Many people have questions about various aspects of their pet’s surgery, and we hope this information will help. It also explains the decisions you will need to make before your pet’s upcoming surgery.
Is the anesthetic safe for my pet?
Today’s modern anesthetic monitors have made surgery much safer than in the past. Here at Advanced Pet Care Clinic, we do a thorough physical exam on your pet before administering anesthetics, to ensure that a fever or other illness won’t be a problem. We also adjust the amount and type of anesthetic used depending on the health of your pet. The handout on anesthesia explains this in greater detail.
Pre-anesthetic blood testing is important in reducing the risk of anesthesia. Every pet needs blood testing before surgery to ensure that the liver and kidneys can handle the anesthetic. Even apparently healthy animals can have serious organ system problems that cannot be detected without blood testing. If there is a problem, it is much better to find it before it causes anesthetic or surgical complications. Animals that have minor dysfunction will handle the anesthetic better if they receive IV fluids during surgery. All patients that undergo anesthesia lasting longer than a few minutes receive IV fluids while under anesthesia. If serious problems are detected, surgery can be postponed until the problem is corrected.
Should I feed and give my pet his medication before surgery?

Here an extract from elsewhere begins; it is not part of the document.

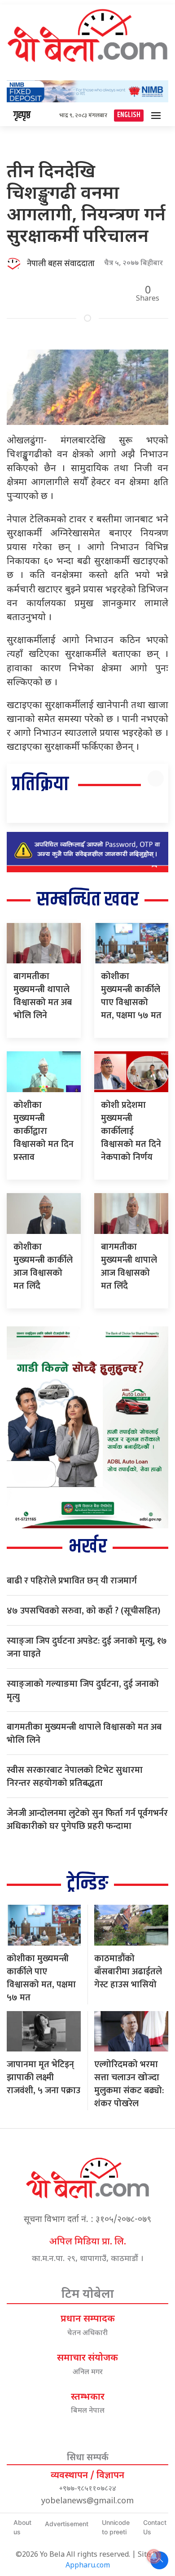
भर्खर (88, 1546)
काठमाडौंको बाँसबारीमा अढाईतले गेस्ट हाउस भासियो (128, 1971)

It is important that surgery be done on an empty stomach to reduce the risk of vomiting during and after anesthesia. You will need to withhold food for at least 8 to 10 hours before surgery. Patients can have access to water until the morning of surgery. Check with Dr. about the type of medication your pet is taking to see if it should be administered the day of surgery.
Will my pet have stitches?
For most of our surgeries we use absorbable sutures beneath the skin that will dissolve over time. Some surgeries, especially tumor removals, do require skin stitches. These are typically removed 10 to 14 days after surgery. With either type of suture, you will need to keep an eye on the incision for swelling or discharge. Watch your pet for excessive licking or chewing at the incision. Sometimes they may need a cone to prevent them from doing this. You will need to limit your pet’s activity level for a time depending on the procedure, and no baths are allowed for the first 10 days after surgery.
Will my pet be in pain?
Anything that causes pain in people can be expected to cause pain in animals. Pets may not show the same symptoms of pain as people do; they usually don’t whine or cry, but you can be sure they feel it. Pain medications will depend on the surgery performed. Major procedures require more pain relief than things like minor lacerations.
For dogs, we may recommend an oral anti-inflammatory to lessen the risk of discomfort and swelling. We use medications that are less likely to cause stomach upset and can be given the morning of surgery. All patients will receive injections of pain medication while in the hospital, and most will receive pain medication to go home.
Because cats do not tolerate standard pain medications such as aspirin, ibuprofen, or Tylenol, we are limited as to what we can give them. Recent advances in pain medications have allowed for better pain control in cats than ever before. We administer a pain injection prior to recovery from surgery. After surgery, pain medication is given on a case by case basis. Any animal that appears to be in pain will receive additional pain medication.
Injectable pain medications will also be used after surgery on both dogs and cats. Providing whatever pain relief is appropriate is a humane and caring thing to do for your pet.
What other decisions do I need to make?
While your pet is under anesthesia, it is the ideal time to perform other minor procedures, such as dentistry, ear cleaning, or implanting an identification microchip. If you would like an estimate for these extra services, please call ahead of time or ask during check in. This is especially important if the person dropping the pet off for surgery is not the primary decision maker for the pet’s care.
When you bring your pet in for surgery, plan on 5 to 10 minutes before and after to fill out paper work, decide on blood testing and other available options. We also like to go over your pet’s after surgery care, medications and any other questions you may have for us.